Podcasts

9. CEO Andrew Filev speaks with Claire Haidar over the phone about his thoughts on remote work and Wrike.

Podcast

ANDREW FILEV | WRIKE

PODCAST DESCRIPTION

Andrew shares his views of what a healthy organization will look like in 12 to 15 months from now. How Covid will fundamentally shift culture in organizations while opening up opportunities you may not have been ready to function within otherwise.

GUEST BIO

Man with beard and glasses smiling. Wearing a pink shirt and navy jacket

Andrew Filev is the founder and CEO of WRIKE, a work management platform created in 2003. Work management platforms assists in making remote work possible and effective. Along with his reasons for the importance of the collaboration and visibility in today’s remote, agile, digital work environment, Andrew offers 5 things that management teams in growing companies should be thinking about.

 

PODCAST TRANSCRIPT

[00:00:05]
Doug Foulkes: Welcome to the future of work. This episode is all about work management integration produced by WNDYR for their blog, Chaos and Rocket Fuel. I’m Doug Foulkes, and today, something a little different. Sometimes you’ve got to roll with the punches. And that’s exactly what WNDYR CEO Claire Haidar did when she had the opportunity recently to literally grab a few minutes with busy Wrike CEO and Silicon Valley rising star Andrew Filev.

[00:00:32]
Doug Foulkes: Andrew started Wrike back in 2003. It’s a leading work management platform that helped establish the now very popular work management category, more relevant and important now in all COVID reality.This is their conversation (and apologies for the varying sound quality).

[00:00:49]
Claire Haidar: Andrew, the very first question I wanted to ask you was you set up Wrike as an organization a number of years ago. I don’t think anybody who was setting up a company in this space all those years ago envisioned a place where literally, in the space of seven days, the whole world would be working remote. Can you maybe share with me why your tool, Wrike, within the greater competitive space that it functions in, is critical to now and why you feel that it actually addresses one of the most critical needs that is not really obvious right now.

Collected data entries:
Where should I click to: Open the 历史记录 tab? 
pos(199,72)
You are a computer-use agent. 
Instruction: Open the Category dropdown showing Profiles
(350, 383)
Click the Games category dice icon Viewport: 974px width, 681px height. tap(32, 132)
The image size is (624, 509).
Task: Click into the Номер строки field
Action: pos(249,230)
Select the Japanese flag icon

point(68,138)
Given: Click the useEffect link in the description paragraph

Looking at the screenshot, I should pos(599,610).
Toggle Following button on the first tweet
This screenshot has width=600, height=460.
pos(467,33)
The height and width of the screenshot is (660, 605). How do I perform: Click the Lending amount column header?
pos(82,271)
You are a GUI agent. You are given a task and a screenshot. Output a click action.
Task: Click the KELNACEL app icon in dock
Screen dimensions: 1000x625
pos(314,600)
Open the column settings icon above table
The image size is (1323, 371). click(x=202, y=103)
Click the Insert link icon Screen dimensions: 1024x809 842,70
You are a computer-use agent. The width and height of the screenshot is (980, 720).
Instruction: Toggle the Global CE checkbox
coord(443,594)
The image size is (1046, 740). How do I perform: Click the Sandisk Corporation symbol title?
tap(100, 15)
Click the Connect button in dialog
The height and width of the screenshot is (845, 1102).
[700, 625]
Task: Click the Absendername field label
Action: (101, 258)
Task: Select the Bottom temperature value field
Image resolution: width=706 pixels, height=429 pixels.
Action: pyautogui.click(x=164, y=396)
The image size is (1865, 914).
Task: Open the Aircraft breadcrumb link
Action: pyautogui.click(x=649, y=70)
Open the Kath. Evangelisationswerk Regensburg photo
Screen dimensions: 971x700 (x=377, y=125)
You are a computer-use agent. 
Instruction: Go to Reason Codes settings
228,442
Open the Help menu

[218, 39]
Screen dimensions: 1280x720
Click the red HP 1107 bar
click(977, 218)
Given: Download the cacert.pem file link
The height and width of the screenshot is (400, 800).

** STUDY QUESTIONS **
- 1) From the podcast page, extract the stretch from "Andrew Filev is" through "star Andrew Filev.".
- 2) According to the podcast page, in what year was Wrike created?
The entries have no role here.

** TASK-BY-TASK RESULTS **
- 1)
Andrew Filev is the founder and CEO of WRIKE, a work management platform created in 2003. Work management platforms assists in making remote work possible and effective. Along with his reasons for the importance of the collaboration and visibility in today’s remote, agile, digital work environment, Andrew offers 5 things that management teams in growing companies should be thinking about.

 

PODCAST TRANSCRIPT

[00:00:05]
Doug Foulkes: Welcome to the future of work. This episode is all about work management integration produced by WNDYR for their blog, Chaos and Rocket Fuel. I’m Doug Foulkes, and today, something a little different. Sometimes you’ve got to roll with the punches. And that’s exactly what WNDYR CEO Claire Haidar did when she had the opportunity recently to literally grab a few minutes with busy Wrike CEO and Silicon Valley rising star Andrew Filev.

- 2) 2003